- [What needs to be done]:
Print the listing below exactly as written.

- [Records for the exercise]:
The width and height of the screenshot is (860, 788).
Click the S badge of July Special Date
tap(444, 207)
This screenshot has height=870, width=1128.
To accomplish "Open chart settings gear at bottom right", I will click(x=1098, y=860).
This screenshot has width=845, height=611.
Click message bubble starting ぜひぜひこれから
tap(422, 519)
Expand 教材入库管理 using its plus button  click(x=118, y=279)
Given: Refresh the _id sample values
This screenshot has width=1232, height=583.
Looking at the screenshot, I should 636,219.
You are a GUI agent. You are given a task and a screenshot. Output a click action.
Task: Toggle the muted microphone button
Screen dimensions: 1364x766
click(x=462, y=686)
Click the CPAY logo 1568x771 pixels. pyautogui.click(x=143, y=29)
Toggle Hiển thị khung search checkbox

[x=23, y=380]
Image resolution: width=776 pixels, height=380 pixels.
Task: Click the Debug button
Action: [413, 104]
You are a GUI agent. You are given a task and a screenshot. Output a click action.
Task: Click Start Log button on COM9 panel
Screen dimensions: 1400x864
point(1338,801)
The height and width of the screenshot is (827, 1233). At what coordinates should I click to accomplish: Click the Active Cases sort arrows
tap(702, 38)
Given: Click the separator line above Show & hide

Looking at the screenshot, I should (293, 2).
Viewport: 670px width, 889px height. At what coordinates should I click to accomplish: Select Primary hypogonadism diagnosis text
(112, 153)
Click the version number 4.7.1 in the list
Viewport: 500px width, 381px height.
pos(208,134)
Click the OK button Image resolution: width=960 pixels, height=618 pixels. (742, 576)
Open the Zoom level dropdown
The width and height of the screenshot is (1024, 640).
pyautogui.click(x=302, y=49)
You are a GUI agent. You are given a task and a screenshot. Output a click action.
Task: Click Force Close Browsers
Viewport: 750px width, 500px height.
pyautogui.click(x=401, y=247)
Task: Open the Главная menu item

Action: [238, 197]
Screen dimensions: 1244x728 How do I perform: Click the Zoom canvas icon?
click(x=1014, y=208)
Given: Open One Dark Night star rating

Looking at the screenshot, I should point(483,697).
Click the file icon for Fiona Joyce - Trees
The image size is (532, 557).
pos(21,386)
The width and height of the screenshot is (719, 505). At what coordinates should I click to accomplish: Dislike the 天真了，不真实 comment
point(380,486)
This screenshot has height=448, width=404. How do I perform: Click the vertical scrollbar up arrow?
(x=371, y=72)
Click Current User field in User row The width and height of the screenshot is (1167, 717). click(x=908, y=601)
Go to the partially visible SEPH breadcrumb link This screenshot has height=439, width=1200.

- [Response below]:
The width and height of the screenshot is (860, 788).
Click the S badge of July Special Date
tap(444, 207)
This screenshot has height=870, width=1128.
To accomplish "Open chart settings gear at bottom right", I will click(x=1098, y=860).
This screenshot has width=845, height=611.
Click message bubble starting ぜひぜひこれから
tap(422, 519)
Expand 教材入库管理 using its plus button  click(x=118, y=279)
Given: Refresh the _id sample values
This screenshot has width=1232, height=583.
Looking at the screenshot, I should 636,219.
You are a GUI agent. You are given a task and a screenshot. Output a click action.
Task: Toggle the muted microphone button
Screen dimensions: 1364x766
click(x=462, y=686)
Click the CPAY logo 1568x771 pixels. pyautogui.click(x=143, y=29)
Toggle Hiển thị khung search checkbox

[x=23, y=380]
Image resolution: width=776 pixels, height=380 pixels.
Task: Click the Debug button
Action: [413, 104]
You are a GUI agent. You are given a task and a screenshot. Output a click action.
Task: Click Start Log button on COM9 panel
Screen dimensions: 1400x864
point(1338,801)
The height and width of the screenshot is (827, 1233). At what coordinates should I click to accomplish: Click the Active Cases sort arrows
tap(702, 38)
Given: Click the separator line above Show & hide

Looking at the screenshot, I should (293, 2).
Viewport: 670px width, 889px height. At what coordinates should I click to accomplish: Select Primary hypogonadism diagnosis text
(112, 153)
Click the version number 4.7.1 in the list
Viewport: 500px width, 381px height.
pos(208,134)
Click the OK button Image resolution: width=960 pixels, height=618 pixels. (742, 576)
Open the Zoom level dropdown
The width and height of the screenshot is (1024, 640).
pyautogui.click(x=302, y=49)
You are a GUI agent. You are given a task and a screenshot. Output a click action.
Task: Click Force Close Browsers
Viewport: 750px width, 500px height.
pyautogui.click(x=401, y=247)
Task: Open the Главная menu item

Action: [238, 197]
Screen dimensions: 1244x728 How do I perform: Click the Zoom canvas icon?
click(x=1014, y=208)
Given: Open One Dark Night star rating

Looking at the screenshot, I should point(483,697).
Click the file icon for Fiona Joyce - Trees
The image size is (532, 557).
pos(21,386)
The width and height of the screenshot is (719, 505). At what coordinates should I click to accomplish: Dislike the 天真了，不真实 comment
point(380,486)
This screenshot has height=448, width=404. How do I perform: Click the vertical scrollbar up arrow?
(x=371, y=72)
Click Current User field in User row The width and height of the screenshot is (1167, 717). click(x=908, y=601)
Go to the partially visible SEPH breadcrumb link This screenshot has height=439, width=1200.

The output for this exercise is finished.